• _ENTRIES SHOWN_
__________
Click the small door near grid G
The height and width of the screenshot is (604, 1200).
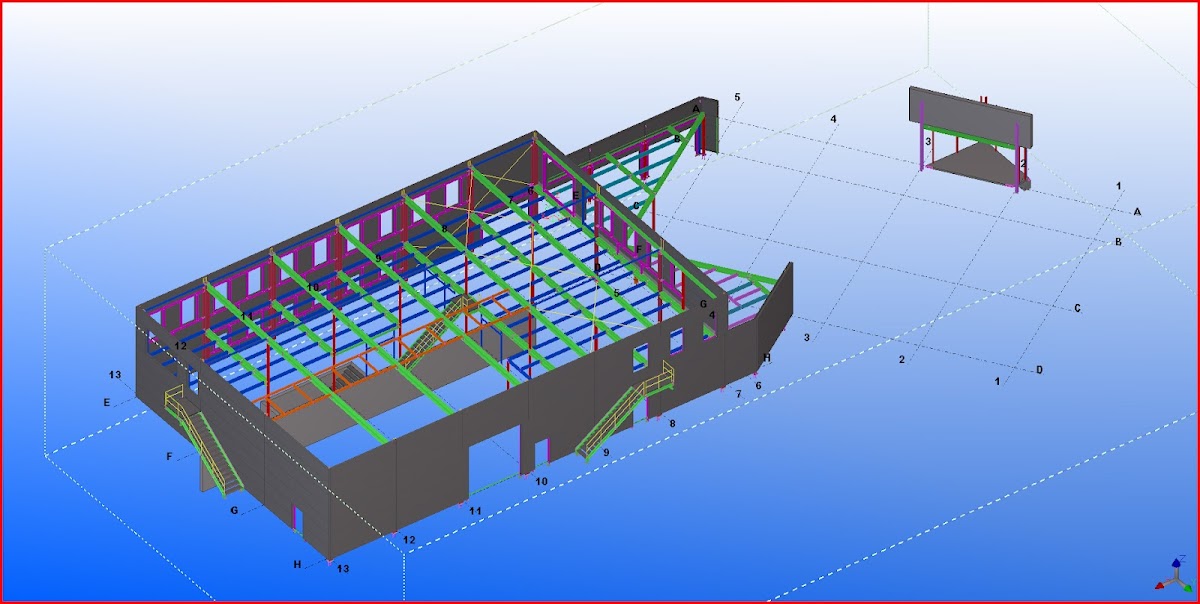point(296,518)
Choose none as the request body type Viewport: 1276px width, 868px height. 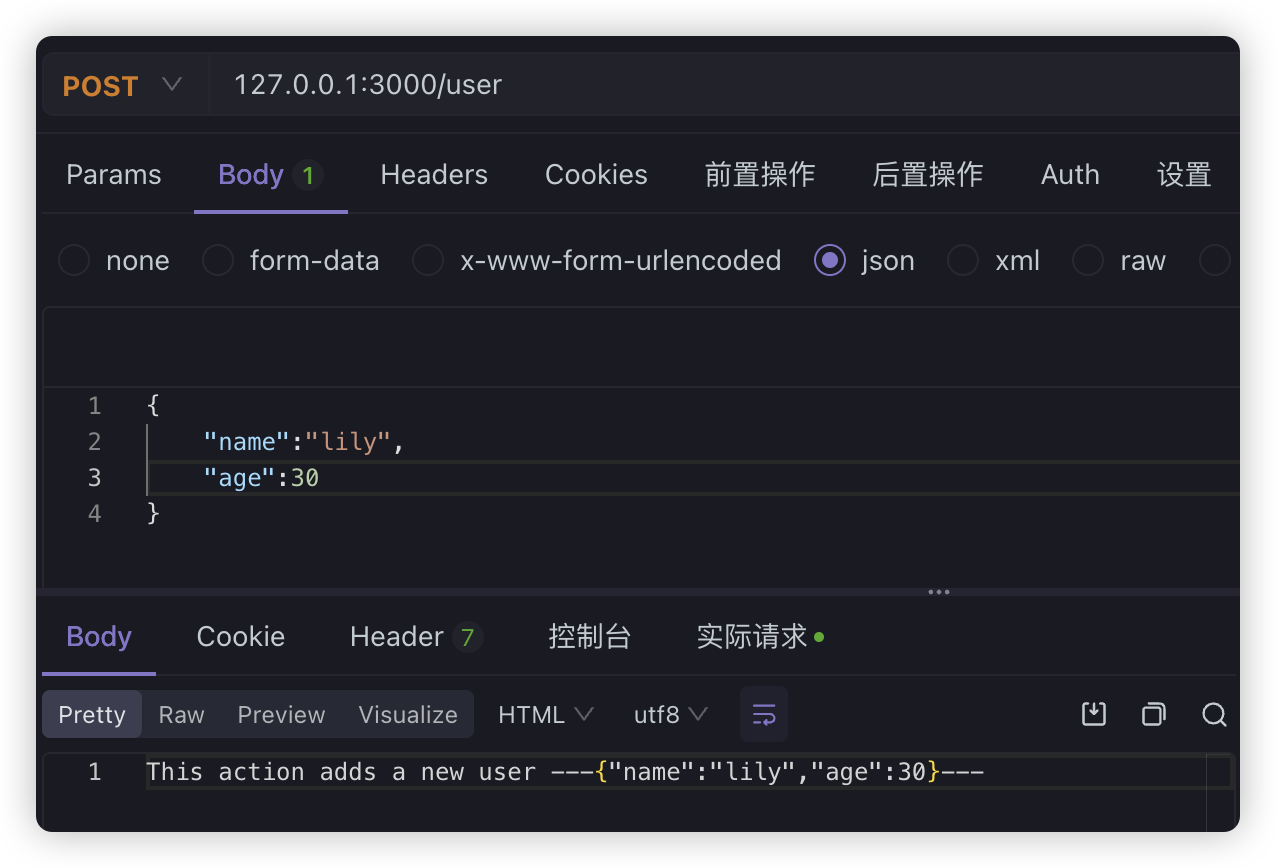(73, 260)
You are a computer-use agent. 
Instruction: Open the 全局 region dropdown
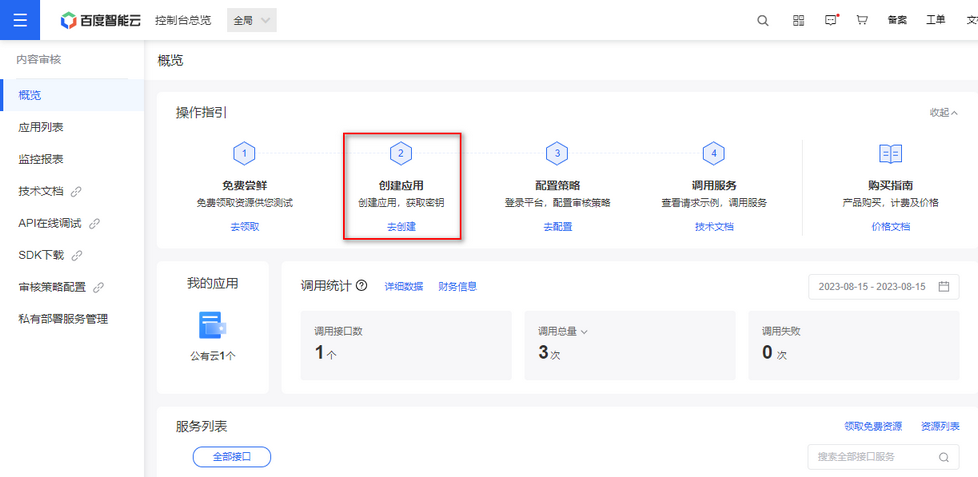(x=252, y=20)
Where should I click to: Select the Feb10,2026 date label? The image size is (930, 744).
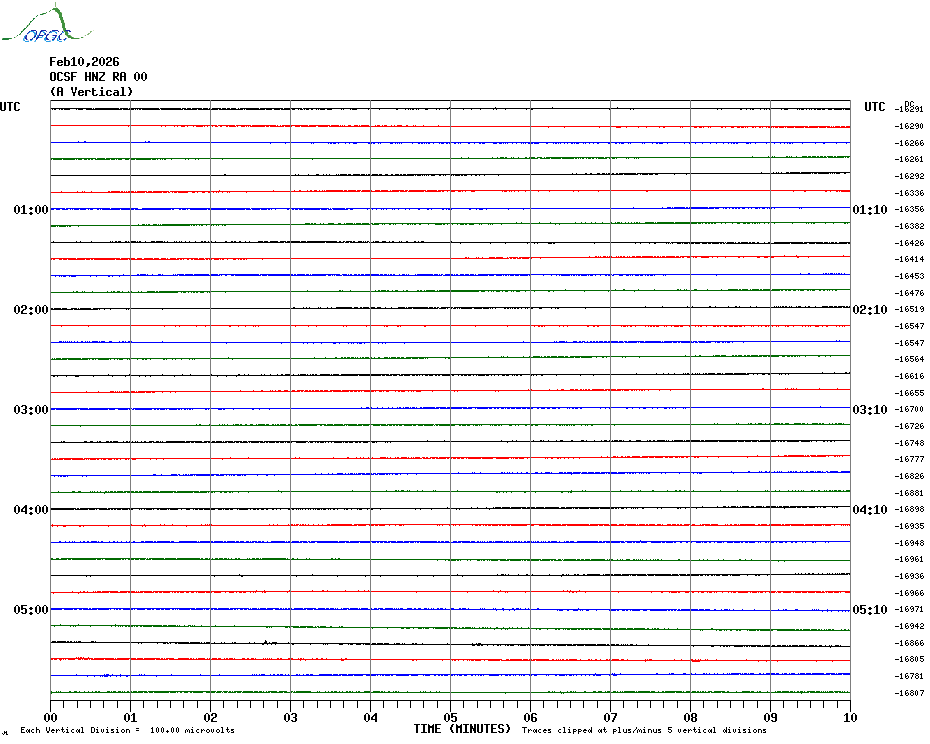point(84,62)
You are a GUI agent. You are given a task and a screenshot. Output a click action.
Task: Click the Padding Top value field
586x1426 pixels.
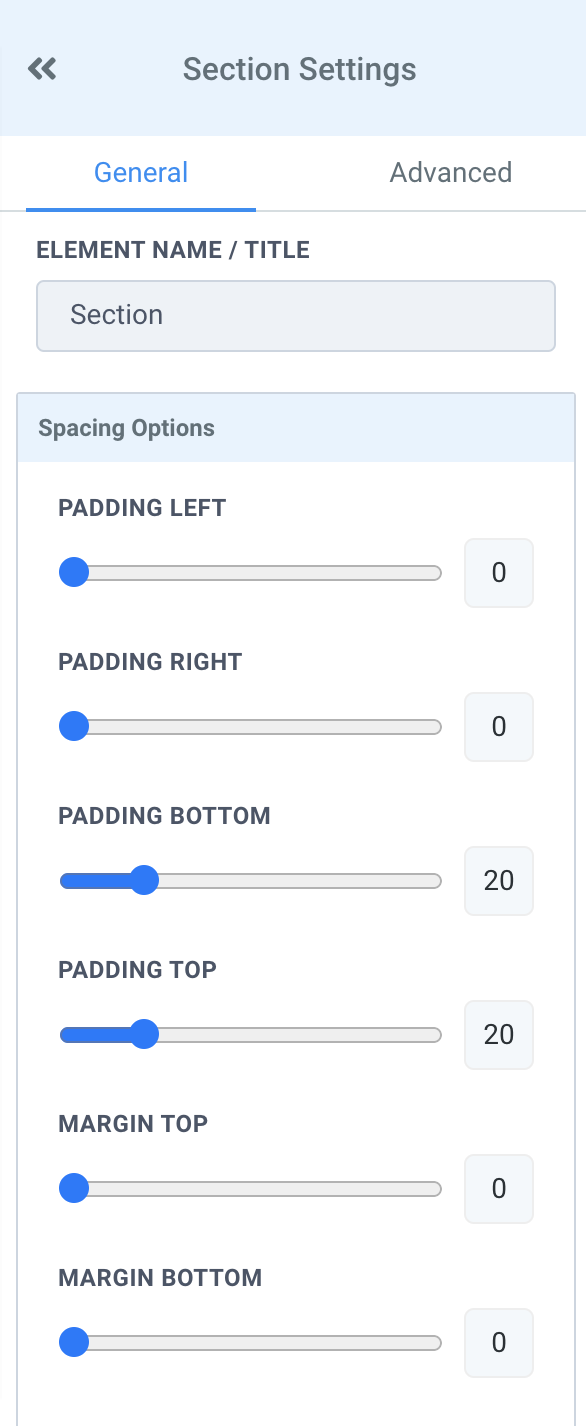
__________
• _WORK TO BE COMPLETED_
Please replace "Padding Top" with "Padding Bottom" in the lines starting at the one that contains "You are a GUI" and ending with the last line, leaving everything else unchanged. Give back only those lines, without the pictures.

• _THE OUTPUT_
You are a GUI agent. You are given a task and a screenshot. Output a click action.
Task: Click the Padding Bottom value field
586x1426 pixels.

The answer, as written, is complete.